Some Scores are More Equal than Others

Having committed to sit on an EPSRC panel for the first time in many years, I had my sights set on a post about the Shared Services Centre of the Research Councils. Clearly this is a popular topic for academics to target since I was pipped to the post; just a few days ago Telescoper vented his bile on them for their inefficiencies over his P60 forms at the end of the tax year. I have a different gripe to make. As long term readers will know, for some time I chaired what was uninspiringly known as Committee C of the BBSRC. I stepped down after a reorganisation last summer of the committee remit, taking it into fields about which I knew nothing – on the whole I believe a little relevant expertise is desirable in a chair, although not everyone may agree. Of late this has meant a diminution of posts on this blog about committee work and impact.

I thought that that BBSRC experience meant I had a fair idea of what to expect from the SSC, having seen BBSRC grants move from their own internal processes to use of this central facility. The transition had not been without hiccoughs, and the ‘paperwork’ we received for the first meeting after the switch was in a much less satisfactory state than that we had been sent for previous meetings, but we did manage to find our way around it. The ‘paperwork’ – both before and after the transition – was in fact on a carefully indexed USB stick, the weight of material we had to take to the meeting correspondingly light. The later problems came from the rather circuitous way things like referees’ reports were woven into the structure, making the whole thing harder, but not impossible, to navigate.

I cannot help comparing this with what was sent to me by the SSC for the EPSRC panel. In this case the paperwork came with no inverted commas around it; it was literally a mound of papers, loosely tied together with those awful green ties reminiscent of exam scripts. Furthermore, the information about procedures, scoring guidelines, details of where I was staying, the codes for referees etc were enclosed in a loose bundle which, by the time I’d dropped the pack on the floor a few times, were hopelessly muddled up. Why? Why do I have to strain my back lugging this stuff around? The thickness of the wodge of papers was such it has destroyed the spring on the carrier at the back of my bicycle (should I add the cost of a new one to my expenses claim?). Why are they determined to destroy my new year’s resolution of struggling towards a paperless life? I am baffled by the fact that the SSC – let me remind you it stands for Shared Services Centre – actually operates completely different systems for different research councils.

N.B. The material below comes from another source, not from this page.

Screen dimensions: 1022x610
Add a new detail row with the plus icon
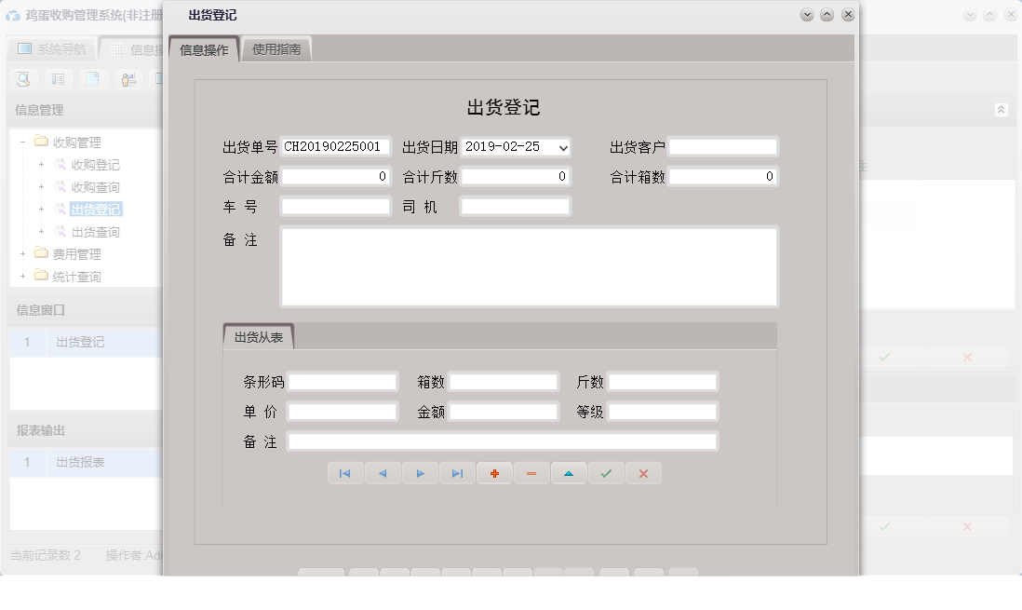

I cannot believe this leads to ‘efficiency savings’, as no doubt ministers were promised in some delivery plan. As has been pointed out, like many other initiatives designed to save money, in fact it has done anything but. When I pressed the Secretariat, it transpired I could have asked for stuff to be sent on a CD, but as I don’t have an internal CD drive on my laptop I’m not sure that would really have helped. I certainly wasn’t asked which I preferred in advance, which perhaps would have been the ideal solution. Perhaps the majority of EPSRC relevant people really do still want ‘paperwork’ in its genuinely paper incarnation, but I find that slightly surprising. I did manage to get the forms on which to write my comments to be sent electronically, so that I could type up my responses – but again that required a special request (quickly acceded to, I should add).

There are other things that have been revealed to me by sitting on an EPSRC panel again after a long gap. It shows once again how tribal we are, how different (sub)-disciplines hold variable views about ‘normal’ behaviour, and how much this may colour our funding landscape. The EPSRC wish to ‘shape capabilities’ but are also keen to stress (as stated in a letter from their CEO David Delpy and Chairman John Arnitt to Nature) that

‘Research excellence remains pre-eminent and the Council will continue to support applications that are deemed excellent by peer review.’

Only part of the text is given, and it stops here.